Selasa, 08 Maret 2011

KALAHNYA PEMERINTAH OLEH SWASTA

Sekarang ini apa yang tidak dapat dibuat oleh manusia, apa yang tidak dapat disajikan kepada masyarakat? Informasi sudah sangat akurat dengan adanya berbagai media elektronik, media cetak, meledaknya penggunaan handphone, dan terutama sekarang ini adalah media informasi internet yang jangkauannya seluruh dunia. Dengan waktu yang sesingkat mungkin, tinggal klik saja, seluruh pelosok dunia bisa muncul di depan mata. Berbagai macam kebutuhan sehari-hari tersedia dalam jumlah cukup di pasar, baik pasar tradisional maupun pasar modern asalkan uang di kantong cukup untuk membeli semua yang diinginkan. Berbagai macam barang mewah pun sudah banyak dimiliki semua orang, pun kalangan menengah ke bawah apalagi dengan maraknya pembelian sistem kredit saat ini. Begitu pula dengan penawaran jasa, mulai dari jasa penginapan, informasi, jasa pelayanan kesehatan, perbankan, dan lain sebagainya. Semua telah tersedia, semua untuk masyarakat, dan masyarakat pun telah menerima semua hal itu sebagai hal yang lumrah walaupun belum lama ini nimbrung dalam kehidupan mereka.

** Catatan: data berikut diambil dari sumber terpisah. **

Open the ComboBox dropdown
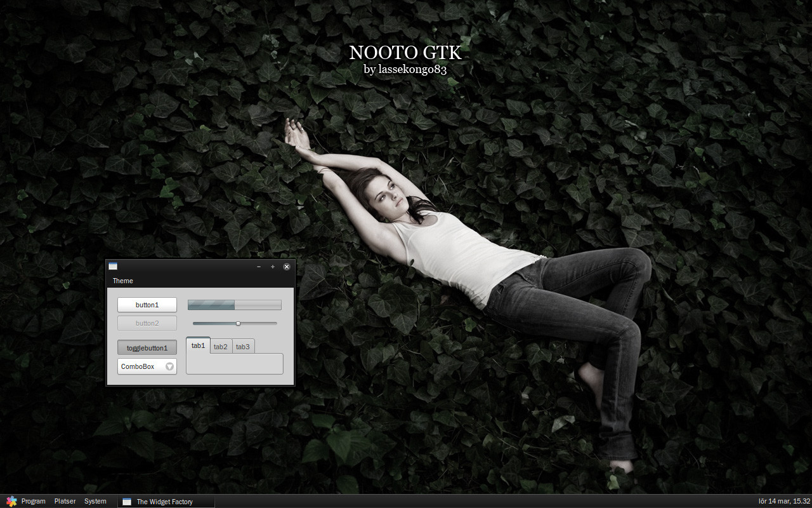 [147, 366]
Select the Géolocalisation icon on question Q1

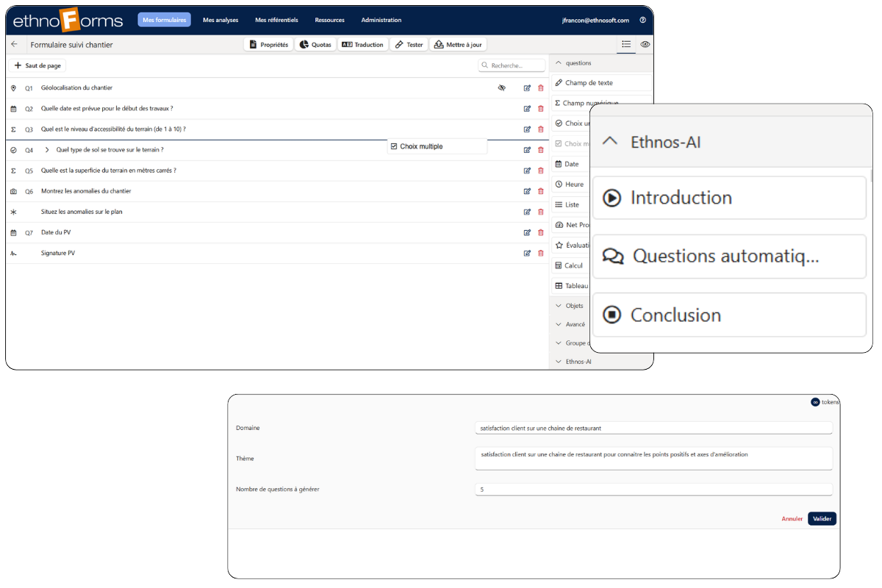(15, 87)
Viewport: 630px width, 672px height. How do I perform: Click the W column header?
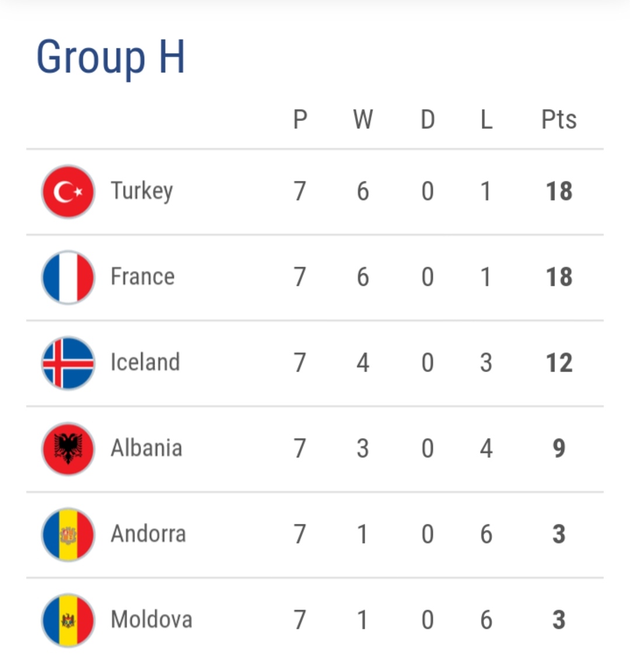(x=363, y=120)
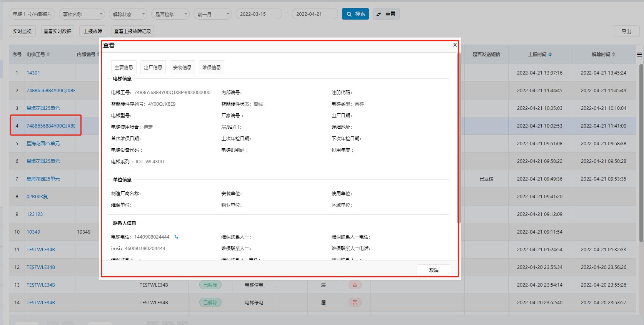Switch to the 出厂信息 tab
This screenshot has height=325, width=644.
point(153,67)
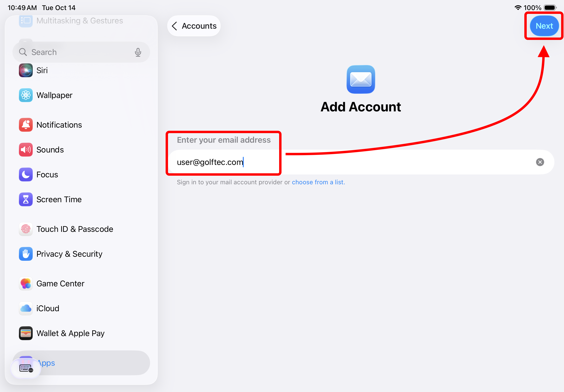This screenshot has width=564, height=392.
Task: Go back to Accounts
Action: pyautogui.click(x=194, y=26)
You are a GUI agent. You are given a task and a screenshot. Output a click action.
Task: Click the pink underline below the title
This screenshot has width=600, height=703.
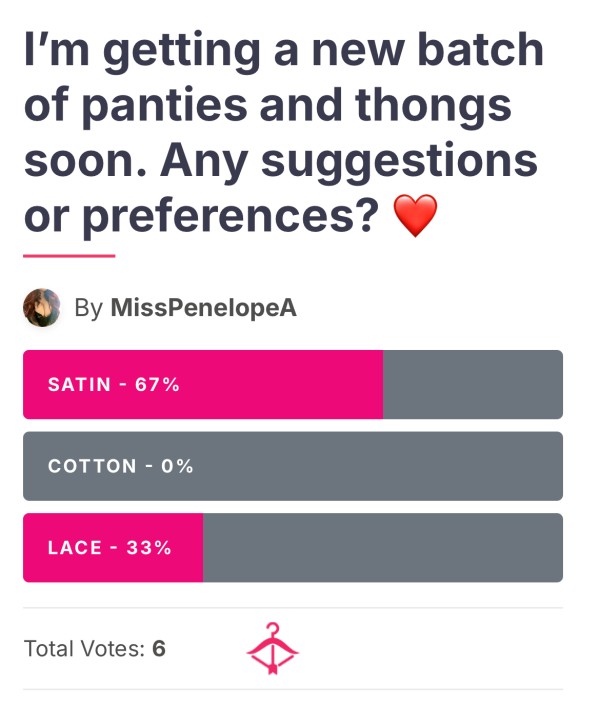click(x=69, y=256)
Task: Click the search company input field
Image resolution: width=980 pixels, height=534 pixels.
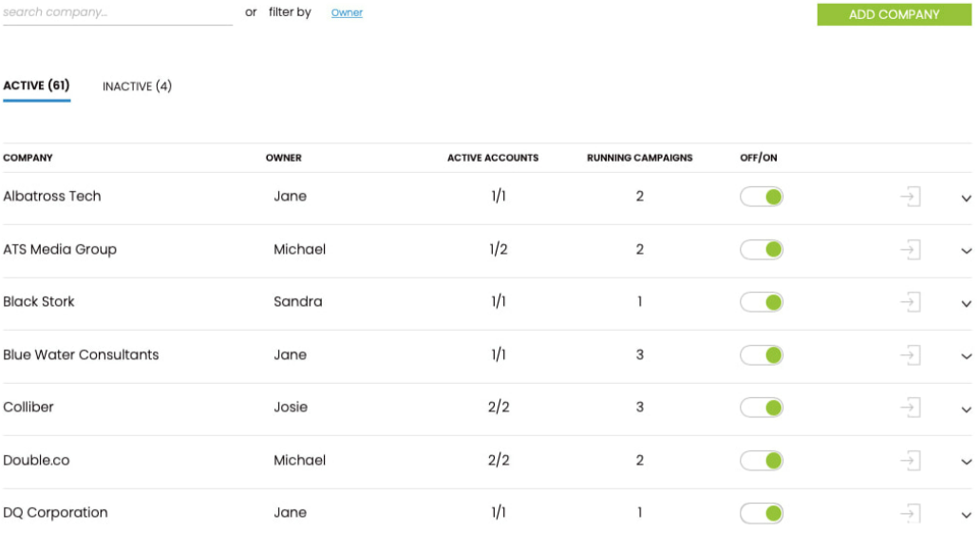Action: pos(117,13)
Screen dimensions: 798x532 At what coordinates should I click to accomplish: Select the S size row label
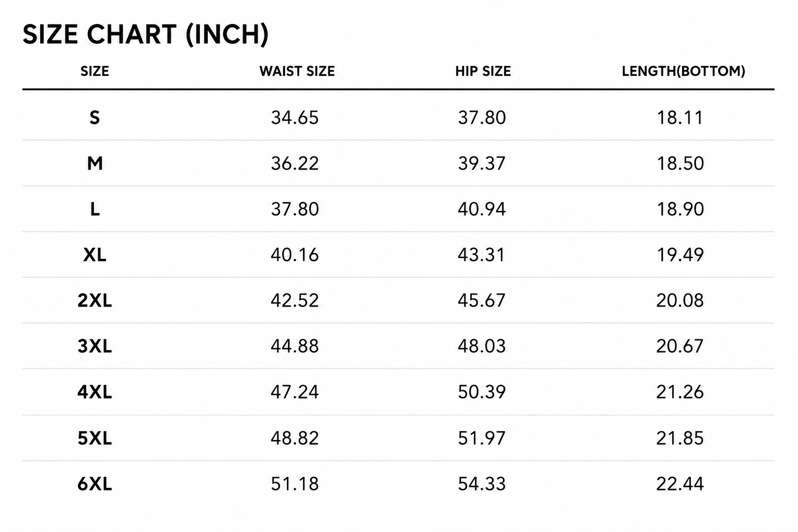pyautogui.click(x=95, y=117)
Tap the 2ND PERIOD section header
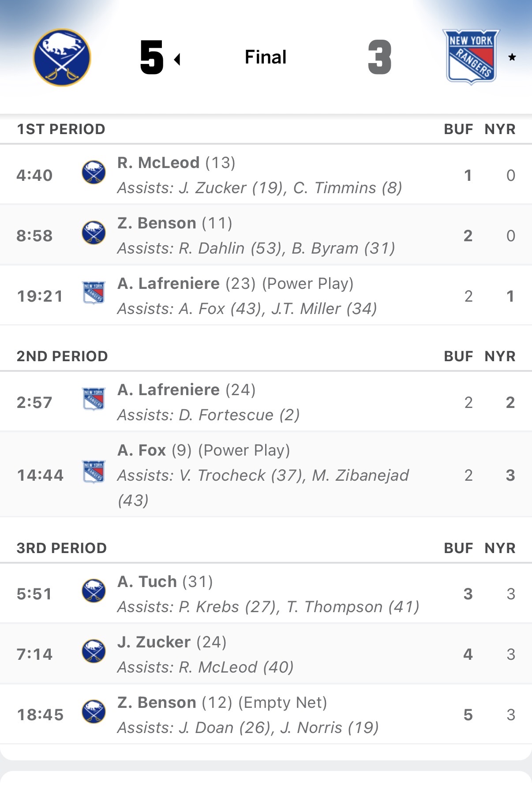The image size is (532, 789). click(x=62, y=356)
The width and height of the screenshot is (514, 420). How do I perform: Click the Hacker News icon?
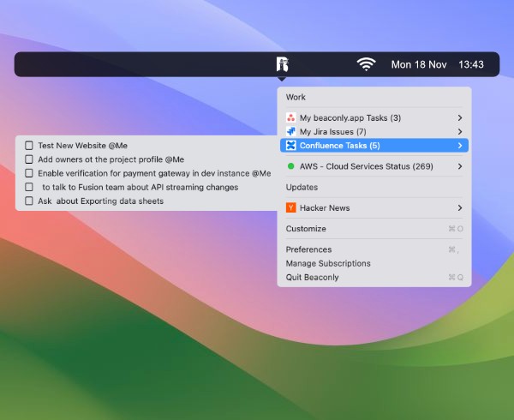[291, 207]
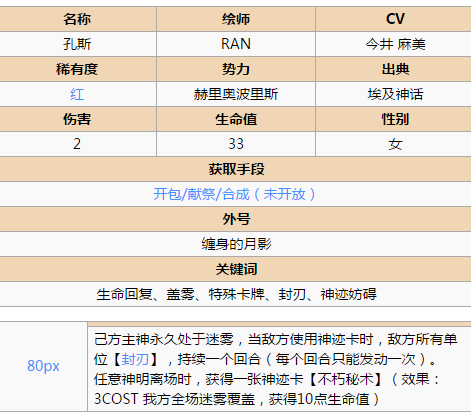Select the damage value 2 cell
Screen dimensions: 471x412
[77, 144]
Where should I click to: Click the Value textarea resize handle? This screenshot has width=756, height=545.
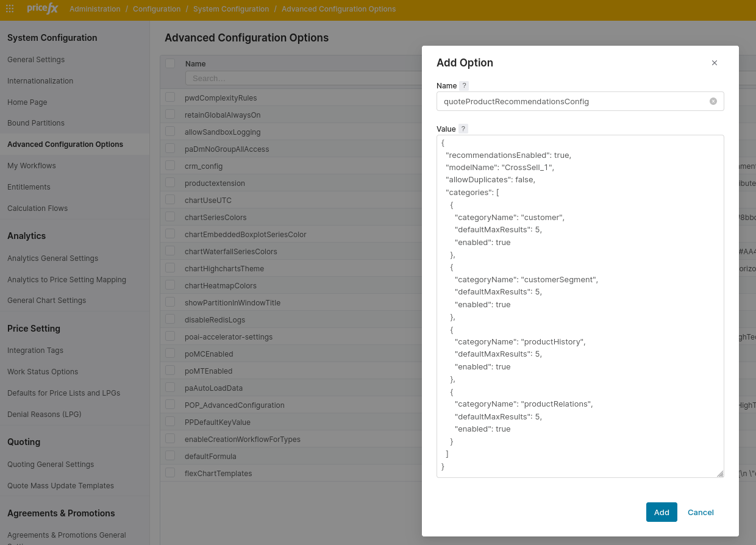pos(720,474)
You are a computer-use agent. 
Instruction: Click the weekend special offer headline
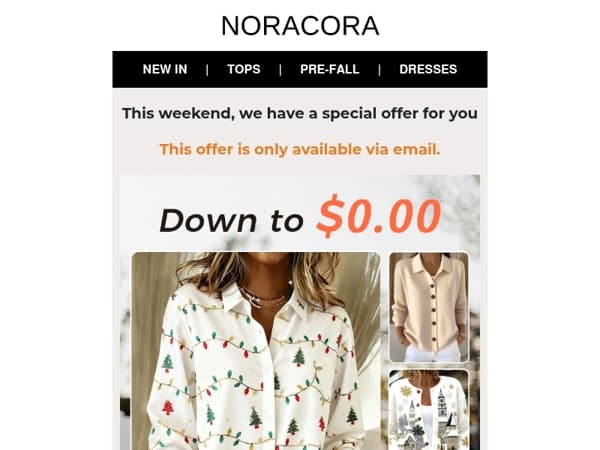[300, 114]
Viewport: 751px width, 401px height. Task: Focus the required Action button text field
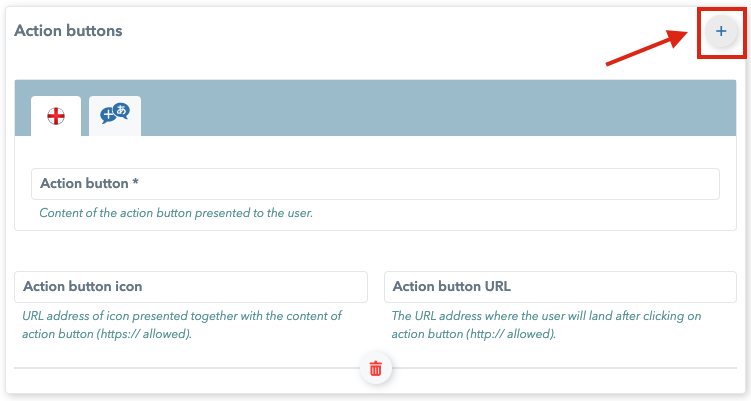[376, 184]
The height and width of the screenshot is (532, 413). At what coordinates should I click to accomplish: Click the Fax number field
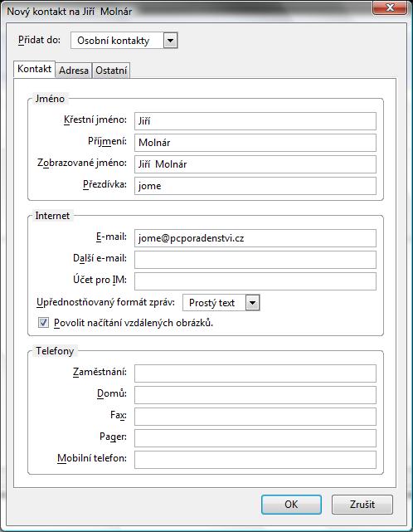(x=255, y=417)
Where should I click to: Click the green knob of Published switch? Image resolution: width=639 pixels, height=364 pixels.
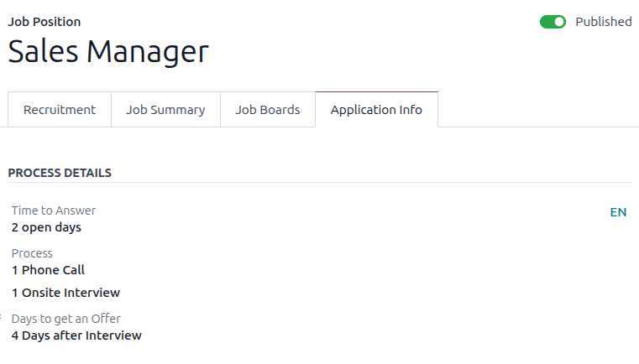pos(559,22)
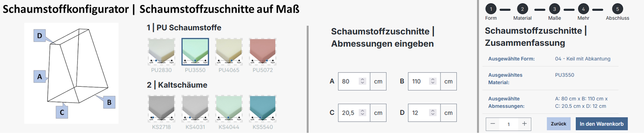Pick the PU4065 foam swatch
The width and height of the screenshot is (644, 134).
pos(229,51)
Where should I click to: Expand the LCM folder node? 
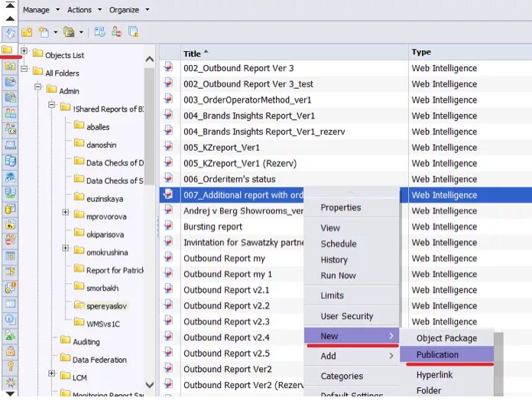pyautogui.click(x=51, y=373)
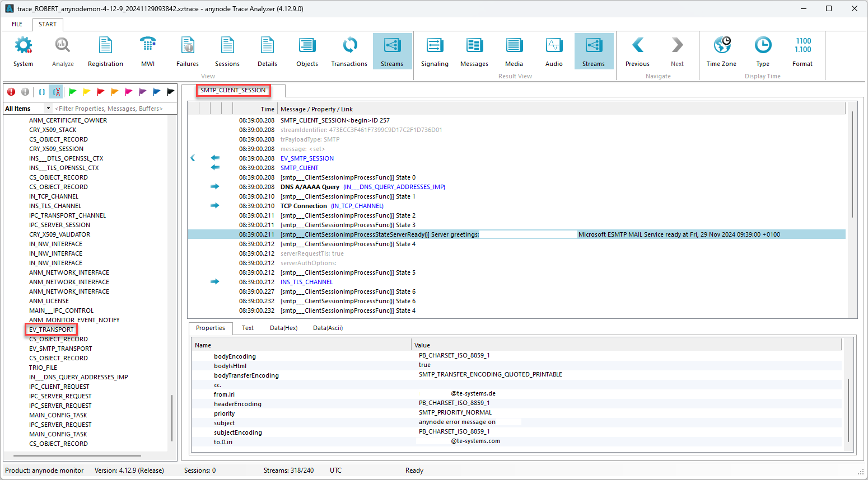Open the Signaling result view
The width and height of the screenshot is (868, 480).
[435, 50]
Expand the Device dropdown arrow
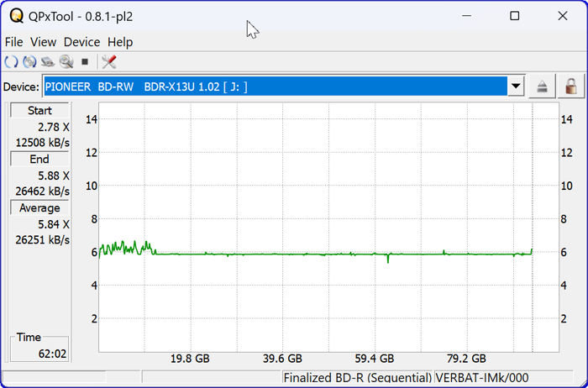Viewport: 588px width, 388px height. coord(517,87)
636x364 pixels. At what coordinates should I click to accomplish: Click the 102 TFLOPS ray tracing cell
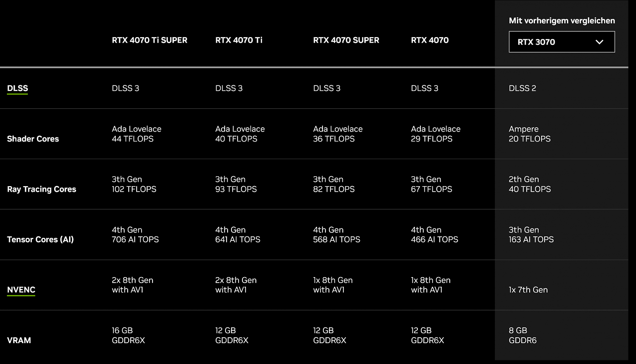(x=134, y=184)
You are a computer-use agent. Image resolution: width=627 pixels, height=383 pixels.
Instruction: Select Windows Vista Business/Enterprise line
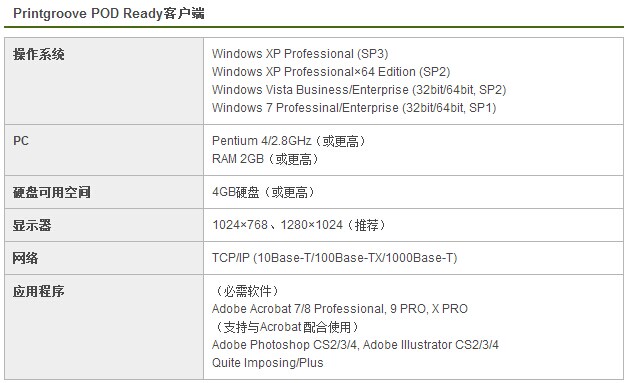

            Satu hal yang sangat disayangkan adalah bahwa walaupun masyarakat tengah dimanjakan oleh berbagai macam kemudahan dalm kehidupan mereka, tetapi hal itu bukan muncul dari pemerintah sebagai pihak yang berkewajiban mengurusi rakyat. Dalam hal ini, kebanyakan yang berperan dalam memanjakan masyarakat baik dengan teknologi maupun informasi dan lain sebagainya adalah sektor swasta.
            Kita dapat mengambil beberapa contoh yang sering kita temui dalam kehidupan sehari-hari. Apakah anak kita lebih suka menonton televisi swasta dengan semua acaranya yang menarik ataukah lebih suka menonton Televisi Republik Indonesia (TVRI) yang diisi dengan acara-acara yang membosankan? Tentu jawabannya adalah bahwa anak Anda dan termasuk anak saya lebih suka nongkrong di depan program televisi swasta daripada televisi milik pemerintah.  
Contoh yang kedua adalah pelayanan rumah sakit. Jika kita mengambil sample di Sukabumi saja, saya pikir masyarakat akan cenderung memilih Rumah Sakit As-Syifa, sebuah rumah sakit swasta di Kota Sukabumi, yang biayanya perawatannya relatif  lebih mahal daripada rumah sakit milik pemerintah apabila sanak familinya sakit, sekalipun ia adalah pegawai negeri sipil yang mempunyai Askes apabila berobat di rumah sakit milik pemerintah. Hal ini bukan tanpa sebab. Dari banyak perbincangan saya dengan masyarakat, mereka sering berkata bahwa pelayanan di rumah sakit swasta lebih memuaskan dan meyakinkan daripada di rumah sakit milik pemerintah. Apalagi apabila berbicara mengenai kenyamanan dan keterjaminan segala sesuatunya, di rumah sakit swasta nyaris tanpa cacat dalam melayani pasien. Adapun dengan PNS yang mempunyai Askes,  mereka malah segan untuk mengurus administrasi yang berbelit-belit di rumah sakit milik pemerintah. Jangan-jangan sebelum administrasi beres, si pasien KO duluan, bakal jadi gawat urusannya.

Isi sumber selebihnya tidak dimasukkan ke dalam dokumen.